# Provided passage
□ □ □ □ □

• The Kwanzaa Hoax

    From Daniel Cook@21:1/5 to All on Sun Jan 19 11:23:03 2020
    XPost: alt.politics.democrats.house, us.taxes, alt.journalism
    XPost: sac.general

    William J. Bennetta

    "Anywhere we are, Us is."

    That looks like a line from an Amos 'N Andy show. One can easily
    imagine that it served as the motto of the Mystic Knights of the
    Sea, and that it was recited by such characters as The Kingfish,
    Andy Brown and Algonquin J. Calhoun.

    In fact, however, the line that I have quoted is the motto of a
    real organization -- a real organization that was originally
    named United Slaves but now calls itself The Organization Us (or
    simply Us or US). It was created some 40 years ago, in Southern
    California, by a black racist who had begun life as Ron N.
    Everett but later had assumed the name Maulana Karenga.

    Karenga -- known chiefly as the inventor of Kwanzaa, a fake
    "African" holiday that he contrived in 1966 -- has enjoyed a
    truly colorful career. He was a prominent black nationalist
    during the 1960s, when his organization was involved in various
    violent operations. He was sent to prison in 1971, after he and
    some of his pals tortured two women with a soldering iron and a
    vise, among other things.

    He emerged from prison in 1974, and a few years later -- in a
    maneuver that even The Kingfish might have found difficult -- he
    got himself installed as the chairman of the Department of Black
    Studies at California State University at Long Beach. CSULB
    wasn't the only American university that got the racial willies
    during the 1970s and set up a tin-pot black-studies department,
    but CSULB (as far as I know) was the only one that hired a
    chairman who was a violent felon.

    Karenga is still working at CSULB and is still running The
    Organization Us, and he and Us are still promoting his
    proprietary holiday, Kwanzaa. Prentice Hall is promoting it too,
    so The American Nation displays a picture of "an American
    family's celebration of Kwanzaa" -- but The American Nation
    doesn't tell anything about Karenga, about his rules for
    carrying out a "celebration of Kwanzaa," or about his make-
    believe Africanism. Let me supply some of the information that
    Prentice Hall has hidden:

    Kwanzaa is supposed to be celebrated from 26 December through 1
    January: It competes with Christmas and Chanukah while
    incorporating some echoes of both, e.g., gift-giving and a
    ceremony built around a seven-holed candle-holder that recalls
    Judaism's seven-branched menorah.

    Karenga has concocted some bits of lore, lingo, and mumbo-jumbo
    that are intended to make Kwanzaa look like something out of
    Africa instead of something from Los Angeles County, but his
    efforts have been feeble. If you scan The Official Kwanzaa Web
    Site [see note 1, below], you'll read that the origins of
    Kwanzaa lie in "the first harvest celebrations of Africa," which
    allegedly "are recorded in African history as far back as
    ancient Egypt and Nubia" -- but there is no explanation of why
    any ancient Egyptians or Nubians might have held harvest
    festivals around the time of the winter solstice, and there is
    no identification of the crops that they harvested. Karenga's
    formula for celebrating Kwanzaa requires the use of two ears of
    maize -- but maize is a New World plant, and it wasn't known at
    all in ancient Africa.

□ □ □ □ □

Part of a data file:
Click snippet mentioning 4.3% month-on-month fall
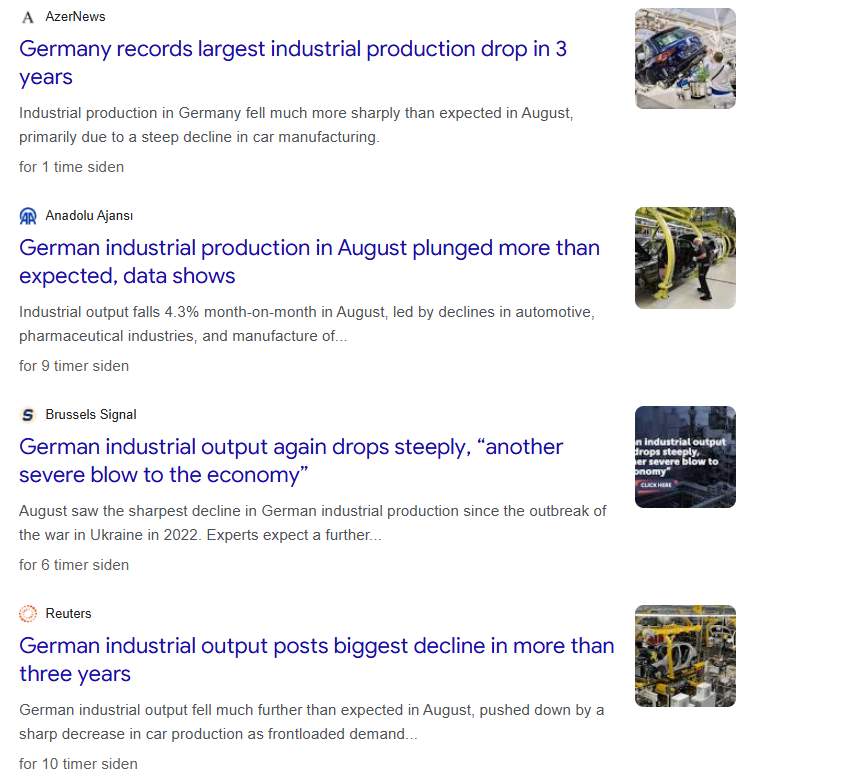 306,324
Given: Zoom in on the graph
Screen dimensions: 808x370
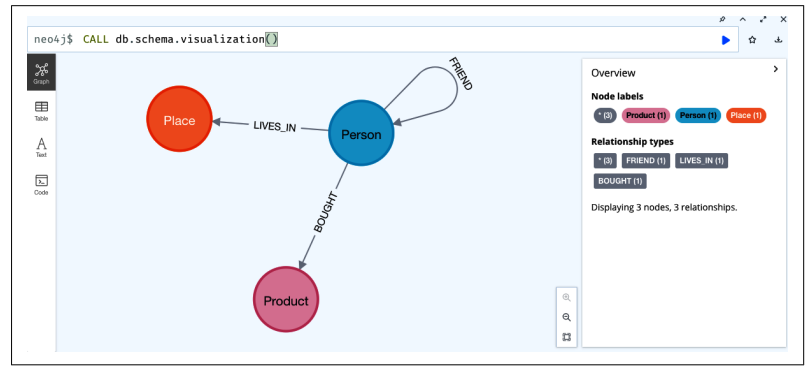Looking at the screenshot, I should 567,297.
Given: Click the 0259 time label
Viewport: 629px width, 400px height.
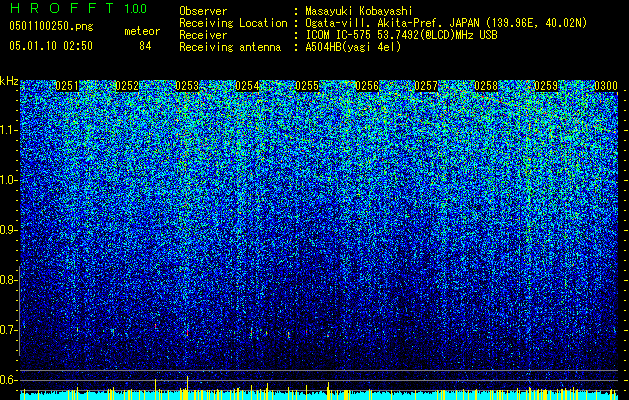Looking at the screenshot, I should 546,86.
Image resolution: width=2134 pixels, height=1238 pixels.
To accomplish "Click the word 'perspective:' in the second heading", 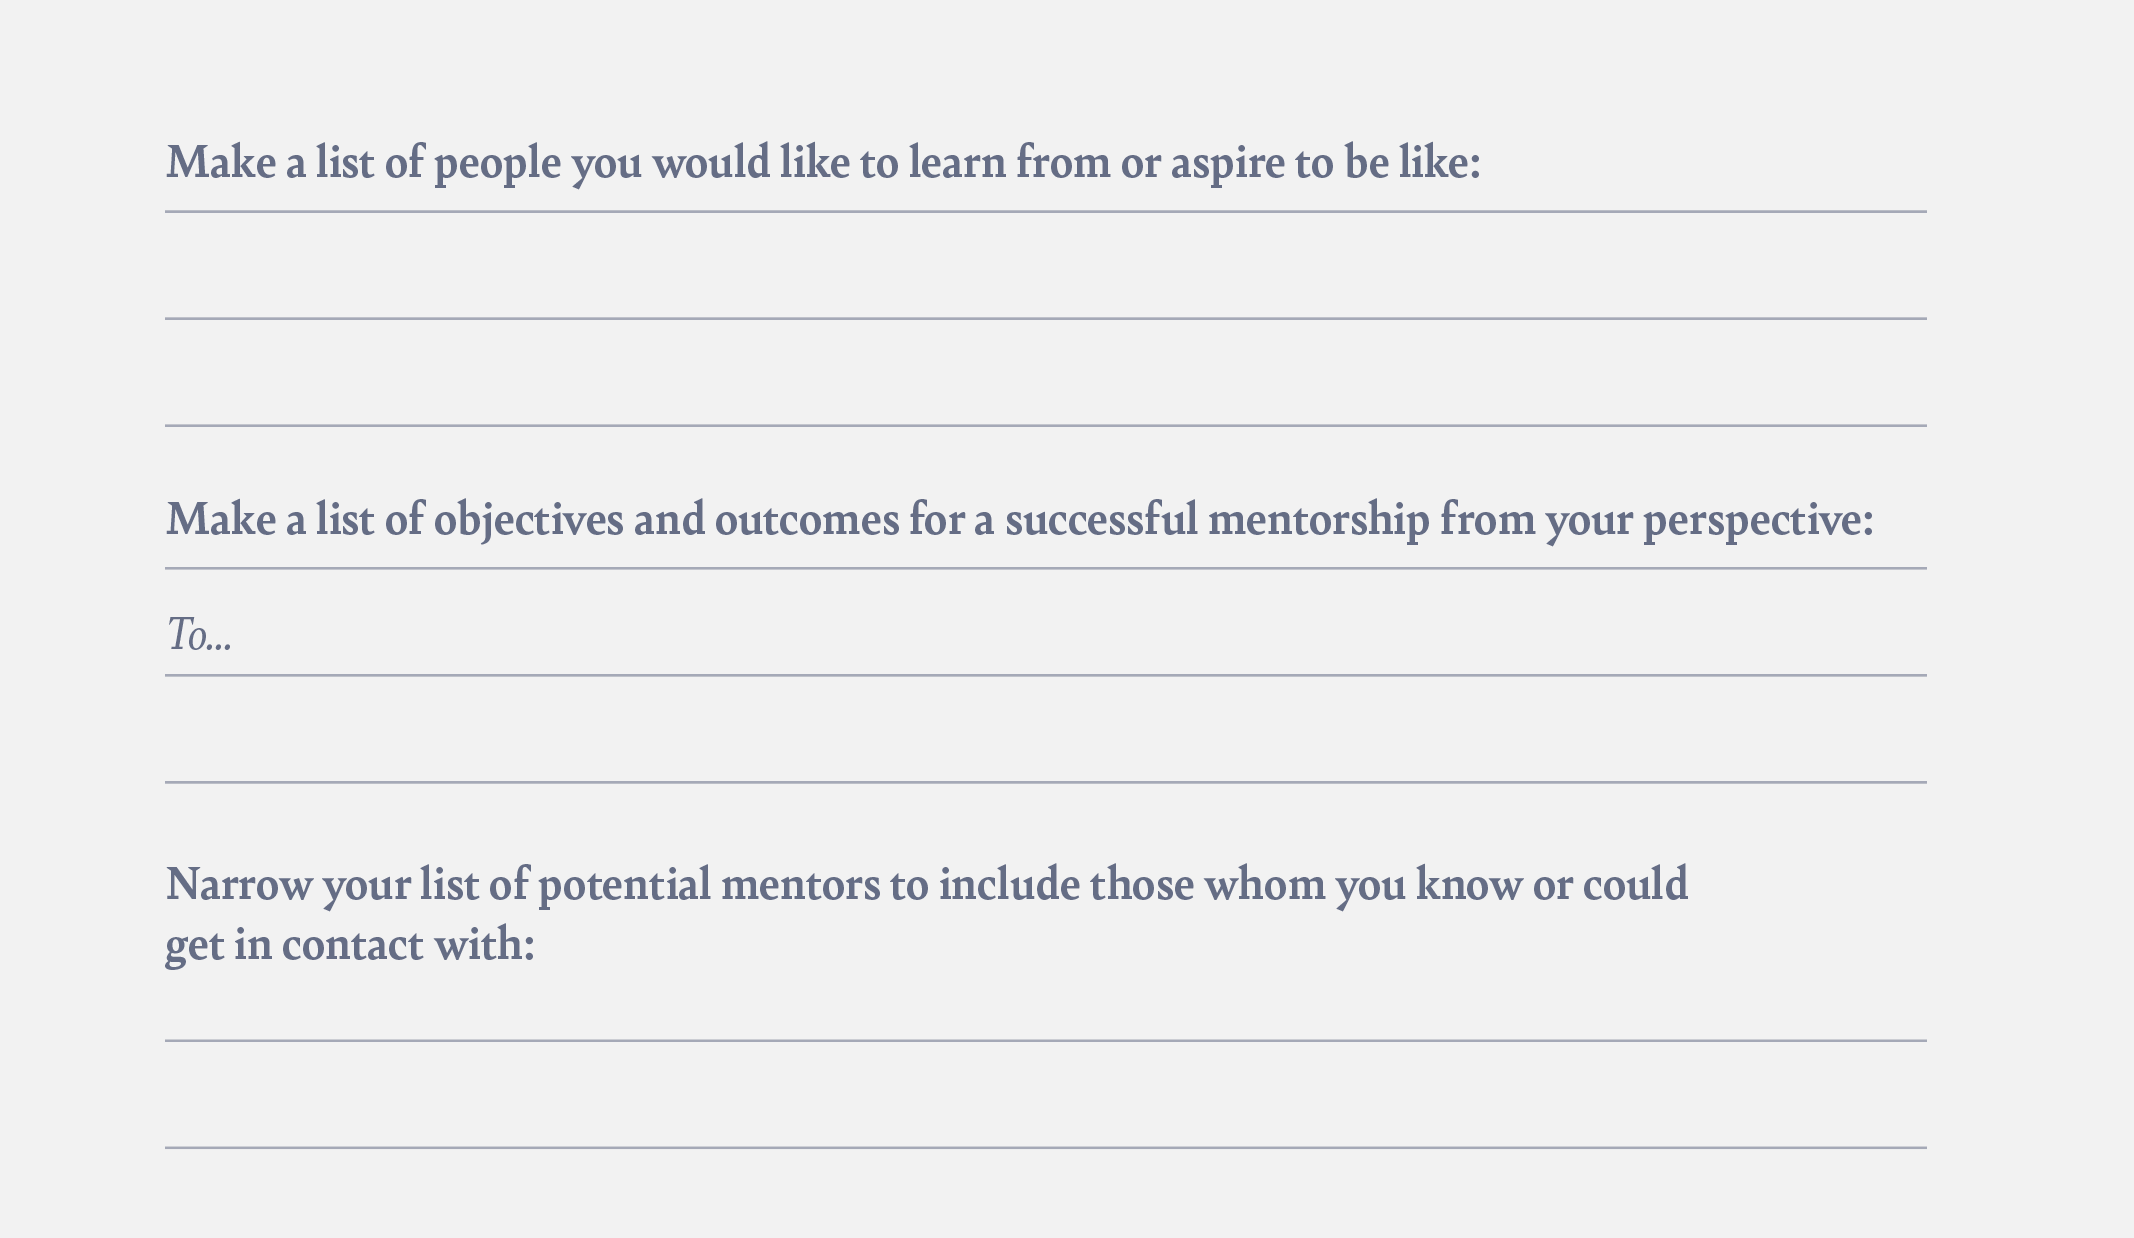I will click(1758, 522).
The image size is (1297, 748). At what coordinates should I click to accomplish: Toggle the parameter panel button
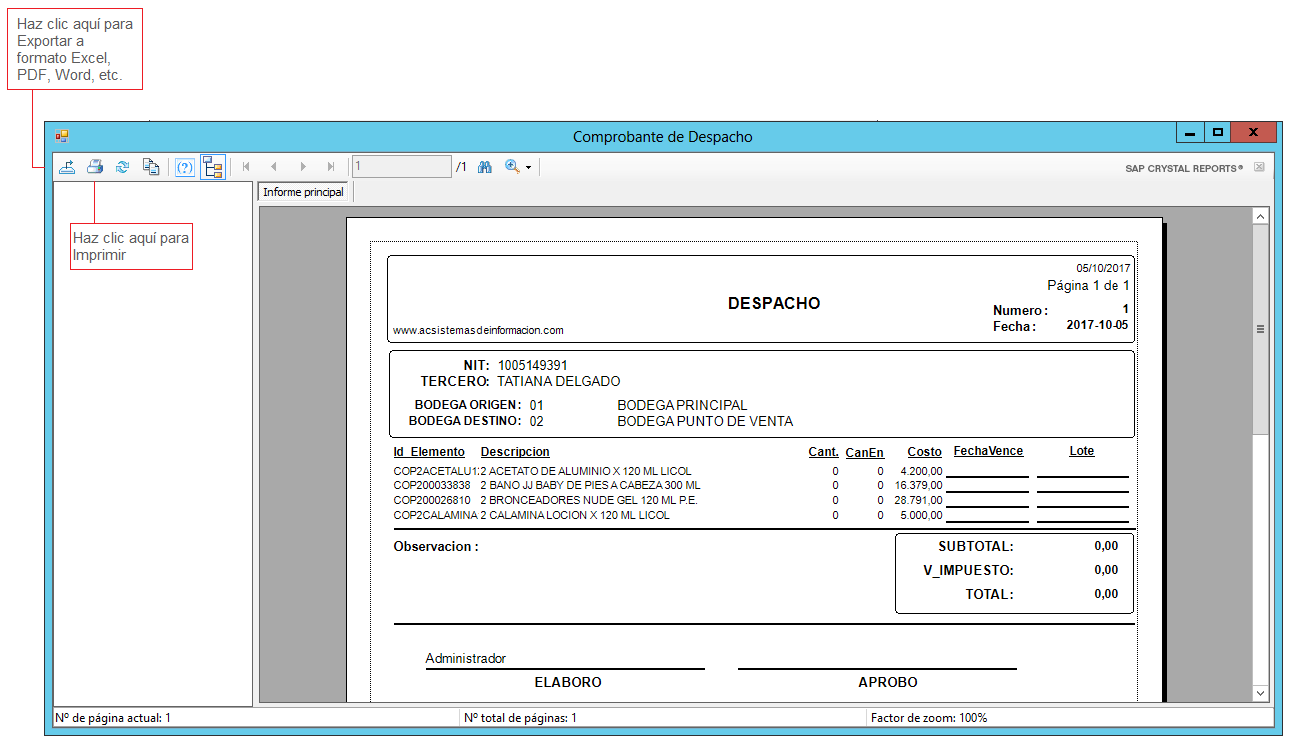point(185,167)
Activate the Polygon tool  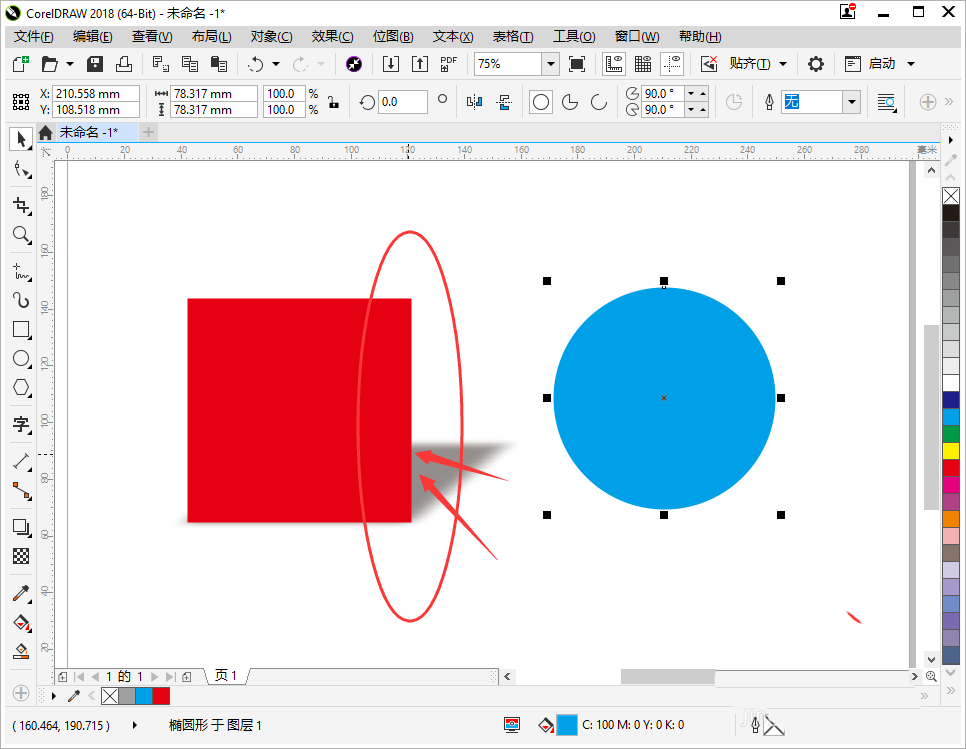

□ □ □ □ □

# Exercise 1
How would you translate this sentence from the piece on Kwanzaa into Spanish: "Karenga is still working at CSULB and is still running The Organization Us, and he and Us are still promoting his proprietary holiday, Kwanzaa."
# Exercise 2
Could you reproduce the records from the line containing "The image size" through the end of the records, inclusive, omitting the pictures?

# Correct output 1
Karenga sigue trabajando en CSULB y sigue dirigiendo The Organization Us, y él y Us siguen promoviendo su propia festividad, Kwanzaa.

# Correct output 2
The image size is (1297, 748). At what coordinates should I click to accomplish: Toggle the parameter panel button
point(185,167)
Activate the Polygon tool  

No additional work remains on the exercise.